What You Need To Know
- Various experiments will be sent up, like Cardinal Heart 2.0 and HUNCH Ball Clamp Monopod
- 🔻Scroll down to watch the launch🔻
Liftoff! pic.twitter.com/vK0FOQTkbU— SpaceX (@SpaceX) March 15, 2023
The Falcon 9 rocket took off from Launch Complex 39A at the Kennedy Space Center at the instantaneous launch window of 8:30 p.m. EDT, sending Commercial Resupply Service mission 27 (CRS-27) to the International Space Station.
The Dragon capsule is expected to dock at the orbiting laboratory at around 7:52 a.m.
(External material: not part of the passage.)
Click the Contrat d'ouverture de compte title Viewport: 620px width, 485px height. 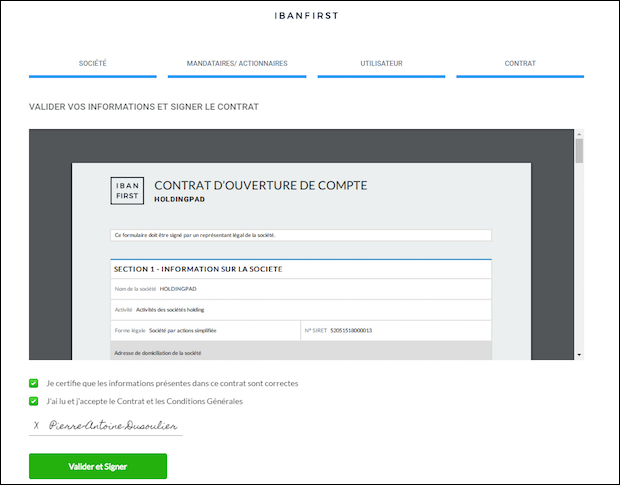[260, 185]
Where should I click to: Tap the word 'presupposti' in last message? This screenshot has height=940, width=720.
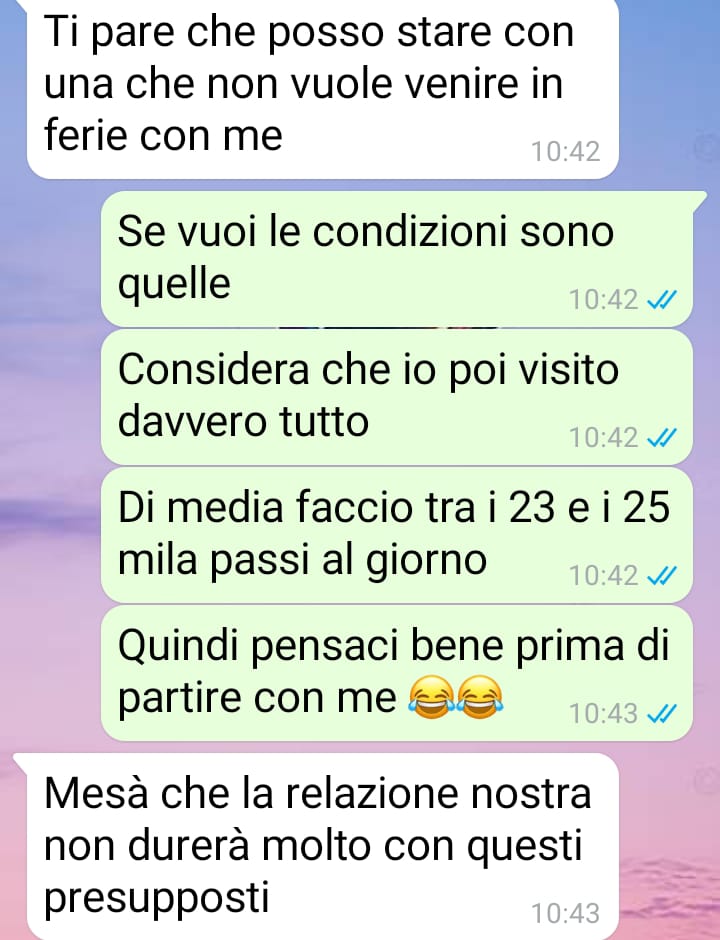(x=156, y=899)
EDT, Thursday, March 16, both NASA and SpaceX confirmed.
For this launch, the first-stage booster, B1073, has some impressive missions under its belt:
- HAKUTO-R Mission 1
- Amazonas Nexus
- 3 Starlink launches
After the stage separation, the Falcon 9 rocket landed on the droneship A Shortfall of Gravitas that is stationed in the Atlantic Ocean.
Falcon 9’s first stage has landed on the A Shortfall of Gravitas droneship pic.twitter.com/IKVtXDPaIy— SpaceX (@SpaceX) March 15, 2023
On Tuesday morning, the 45th Weather Squadron gave an 80% chance of good lift-off weather, with the primary concern being the thick cloud layer rule.
The day before, the agency gave a 50% chance of good (or bad) launch weather.
“This will pose a Thick Cloud Layer Rule concern for the primary launch window Tuesday evening,” the 45th Weather Squadron stated on Monday.
However, the weather conditions improved.
If there was a scrub, the next chance to launch would have been at 8:08 p.m., EDT, Wednesday, March 15.
Understanding the mission
In addition to food, equipment and other supplies, the Dragon capsule is also carrying out various experiments.
Some of these experiments include sending back up 3D-cultured cardiac muscle tissues to help create new therapies for cardiac dysfunction back on Earth, stated NASA.
“These organoids are used in the Cardinal Heart 2.0 investigation to test whether clinically approved drugs reduce microgravity-induced changes in heart cell function,” NASA described the Cardinal Heart 2.0 experiment.
Another experiment, this one designed by high school students, will help keep cameras steady while tracking targets on the ground or from inside the ISS.
The HUNCH Ball Clamp Monopod will be attached to the handrails of the ISS during the experiment, stated NASA.
Research from Japan Aerospace Exploration Agency (JAXA) called Tanpopo-5 will look at how radiation-resistant microbes like moss spores and biochemical compounds like amino acids respond to space exposure.
“Amino acids have been detected in extraterrestrial bodies such as meteorites and are possible precursors to life on Earth. Tanpopo-5 follows four earlier experiments seeking insight into how organisms respond to space exposure,” NASA described.